Introducing G2 VMs with NVIDIA L4 GPUs — a cloud-industry first

Organizations across industries are looking to AI to turn troves of data into intelligence, powered by the latest advances in generative AI. Yet for many organizations, there is a barrier to adopting the latest models because they can be costly to train or serve. A new class of cloud GPUs is needed to lower the cost of entry for businesses that want to tap the power of AI.

Today, we’re introducing G2, the newest addition to the Compute Engine GPU family in Google Cloud. G2 is the industry’s first cloud VM powered by the newly announced NVIDIA L4 Tensor Core GPU, and is purpose-built for large inference AI workloads like generative AI. G2 delivers cutting-edge performance-per-dollar for AI inference workloads that run on GPUs in the cloud. By switching from NVIDIA A10G GPUs to G2 instances with L4 GPUs, organizations can lower their production infrastructure costs up to 40%. We also found that customers switching from NVIDIA T4 GPUs to L4 GPUs can achieve 2x-4x better performance. As a universal GPU offering, G2 instances also help accelerate other workloads, offering significant performance improvements on HPC, graphics, and video transcoding. Currently in private preview, G2 VMs are both powerful and flexible, and scale easily from one up to eight GPUs.

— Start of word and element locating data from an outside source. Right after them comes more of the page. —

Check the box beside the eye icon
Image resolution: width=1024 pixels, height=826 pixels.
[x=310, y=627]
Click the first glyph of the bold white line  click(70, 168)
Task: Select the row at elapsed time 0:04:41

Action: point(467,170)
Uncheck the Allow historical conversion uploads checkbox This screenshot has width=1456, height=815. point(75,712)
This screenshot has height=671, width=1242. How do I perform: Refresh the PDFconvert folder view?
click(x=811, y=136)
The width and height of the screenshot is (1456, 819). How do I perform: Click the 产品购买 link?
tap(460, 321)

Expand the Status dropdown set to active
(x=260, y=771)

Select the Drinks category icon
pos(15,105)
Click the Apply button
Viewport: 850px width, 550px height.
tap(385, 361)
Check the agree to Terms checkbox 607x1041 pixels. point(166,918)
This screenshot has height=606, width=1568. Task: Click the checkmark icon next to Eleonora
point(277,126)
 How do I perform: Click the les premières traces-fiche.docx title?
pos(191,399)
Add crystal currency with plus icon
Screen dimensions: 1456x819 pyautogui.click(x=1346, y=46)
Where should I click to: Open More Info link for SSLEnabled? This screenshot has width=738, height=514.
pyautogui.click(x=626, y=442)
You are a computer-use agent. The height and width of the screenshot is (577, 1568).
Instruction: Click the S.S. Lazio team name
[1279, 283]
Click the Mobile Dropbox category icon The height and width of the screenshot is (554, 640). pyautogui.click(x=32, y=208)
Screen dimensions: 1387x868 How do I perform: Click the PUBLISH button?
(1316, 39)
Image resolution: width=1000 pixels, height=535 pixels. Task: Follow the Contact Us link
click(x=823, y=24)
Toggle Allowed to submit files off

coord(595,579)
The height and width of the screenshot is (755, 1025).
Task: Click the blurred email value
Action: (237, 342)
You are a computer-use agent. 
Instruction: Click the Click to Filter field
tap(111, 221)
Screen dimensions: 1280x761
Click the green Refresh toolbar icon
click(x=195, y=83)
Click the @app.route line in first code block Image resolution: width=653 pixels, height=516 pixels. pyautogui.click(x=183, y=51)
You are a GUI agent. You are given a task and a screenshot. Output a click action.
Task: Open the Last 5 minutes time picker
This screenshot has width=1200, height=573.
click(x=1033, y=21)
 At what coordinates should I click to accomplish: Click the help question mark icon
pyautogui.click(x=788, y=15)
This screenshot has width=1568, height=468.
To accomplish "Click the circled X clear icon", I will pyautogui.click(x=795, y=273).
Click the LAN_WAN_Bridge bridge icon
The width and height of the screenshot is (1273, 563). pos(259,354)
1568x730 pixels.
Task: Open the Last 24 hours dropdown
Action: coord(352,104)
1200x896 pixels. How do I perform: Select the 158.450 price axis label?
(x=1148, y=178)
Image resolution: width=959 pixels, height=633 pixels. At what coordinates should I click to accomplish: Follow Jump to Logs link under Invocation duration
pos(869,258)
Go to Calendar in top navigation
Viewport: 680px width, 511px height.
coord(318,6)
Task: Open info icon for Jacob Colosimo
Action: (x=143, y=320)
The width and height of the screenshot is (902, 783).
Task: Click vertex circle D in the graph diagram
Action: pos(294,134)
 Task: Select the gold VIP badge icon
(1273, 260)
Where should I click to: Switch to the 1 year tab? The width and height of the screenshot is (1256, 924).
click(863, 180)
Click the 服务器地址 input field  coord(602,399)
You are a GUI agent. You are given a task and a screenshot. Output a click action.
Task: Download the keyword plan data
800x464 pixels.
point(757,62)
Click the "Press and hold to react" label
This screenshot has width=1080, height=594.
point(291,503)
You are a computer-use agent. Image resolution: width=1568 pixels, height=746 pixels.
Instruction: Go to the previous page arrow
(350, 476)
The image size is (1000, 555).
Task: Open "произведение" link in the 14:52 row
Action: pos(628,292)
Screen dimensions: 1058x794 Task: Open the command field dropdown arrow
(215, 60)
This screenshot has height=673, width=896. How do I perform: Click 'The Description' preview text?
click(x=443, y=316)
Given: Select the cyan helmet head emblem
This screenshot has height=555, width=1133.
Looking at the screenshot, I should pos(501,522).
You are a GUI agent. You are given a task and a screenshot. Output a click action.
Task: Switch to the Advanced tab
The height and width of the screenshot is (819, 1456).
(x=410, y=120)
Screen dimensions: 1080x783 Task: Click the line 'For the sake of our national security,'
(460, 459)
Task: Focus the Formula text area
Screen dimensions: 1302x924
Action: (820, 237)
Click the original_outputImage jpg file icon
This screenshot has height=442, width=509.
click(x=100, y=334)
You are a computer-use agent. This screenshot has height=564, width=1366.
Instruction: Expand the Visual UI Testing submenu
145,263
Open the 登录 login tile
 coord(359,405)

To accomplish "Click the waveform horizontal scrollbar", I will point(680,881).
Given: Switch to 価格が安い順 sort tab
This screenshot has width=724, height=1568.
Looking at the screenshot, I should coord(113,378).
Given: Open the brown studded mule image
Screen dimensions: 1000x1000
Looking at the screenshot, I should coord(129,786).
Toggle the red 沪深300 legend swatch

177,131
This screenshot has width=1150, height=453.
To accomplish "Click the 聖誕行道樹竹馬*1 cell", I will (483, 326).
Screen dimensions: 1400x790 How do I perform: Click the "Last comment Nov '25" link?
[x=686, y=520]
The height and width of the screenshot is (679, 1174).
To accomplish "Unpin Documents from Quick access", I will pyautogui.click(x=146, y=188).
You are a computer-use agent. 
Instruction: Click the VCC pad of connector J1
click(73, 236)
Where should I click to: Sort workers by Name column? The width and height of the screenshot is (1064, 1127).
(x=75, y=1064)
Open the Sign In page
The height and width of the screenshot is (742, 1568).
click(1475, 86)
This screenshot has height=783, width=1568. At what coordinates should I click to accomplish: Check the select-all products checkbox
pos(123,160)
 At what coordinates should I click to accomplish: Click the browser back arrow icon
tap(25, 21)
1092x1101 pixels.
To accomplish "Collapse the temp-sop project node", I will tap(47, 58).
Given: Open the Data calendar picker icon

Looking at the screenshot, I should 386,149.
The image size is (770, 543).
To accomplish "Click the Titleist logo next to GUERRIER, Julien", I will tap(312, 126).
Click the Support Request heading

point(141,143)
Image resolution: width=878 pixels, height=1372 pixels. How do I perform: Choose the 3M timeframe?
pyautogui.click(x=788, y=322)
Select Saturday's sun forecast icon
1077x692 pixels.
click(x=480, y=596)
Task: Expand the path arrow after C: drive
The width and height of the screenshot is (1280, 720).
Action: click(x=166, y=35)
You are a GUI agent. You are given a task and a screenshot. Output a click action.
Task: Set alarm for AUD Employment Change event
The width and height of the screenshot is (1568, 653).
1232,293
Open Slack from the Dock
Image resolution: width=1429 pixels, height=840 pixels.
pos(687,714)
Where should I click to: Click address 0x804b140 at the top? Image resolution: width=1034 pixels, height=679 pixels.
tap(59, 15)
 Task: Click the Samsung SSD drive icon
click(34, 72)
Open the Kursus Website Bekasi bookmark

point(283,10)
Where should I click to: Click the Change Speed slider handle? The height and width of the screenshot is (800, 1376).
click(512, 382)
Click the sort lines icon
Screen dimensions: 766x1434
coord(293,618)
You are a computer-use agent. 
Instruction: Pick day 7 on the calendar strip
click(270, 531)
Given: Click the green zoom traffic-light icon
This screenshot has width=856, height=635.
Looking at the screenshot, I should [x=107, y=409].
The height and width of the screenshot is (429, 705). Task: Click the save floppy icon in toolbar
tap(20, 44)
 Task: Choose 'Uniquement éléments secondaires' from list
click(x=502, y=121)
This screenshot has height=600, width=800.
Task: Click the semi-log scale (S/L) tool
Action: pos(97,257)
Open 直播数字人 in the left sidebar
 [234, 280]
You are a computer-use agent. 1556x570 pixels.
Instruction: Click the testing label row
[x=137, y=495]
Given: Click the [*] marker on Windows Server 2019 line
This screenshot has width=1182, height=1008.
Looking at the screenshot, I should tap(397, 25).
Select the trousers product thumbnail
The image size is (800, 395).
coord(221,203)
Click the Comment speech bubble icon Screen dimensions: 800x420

Currently organizations require end-to-end enterprise ready infrastructure that will future proof their AI and HPC initiatives for a new era. G2s will be ready to be deployed on Vertex AI, GKE, and GCE, giving customers the freedom to architect their own custom software stack to meet their performance requirements and budget. With optimized Vertex AI support for G2 VMs, AI users can tap the latest generative AI models and technologies. With an easy to use UI and automated workflows, customers can access, tune and serve modern models for video, text, images, and audio without the toil of manual optimizations. The combination of these services with the power of G2 will help customers harness the power of complex machine models for their business.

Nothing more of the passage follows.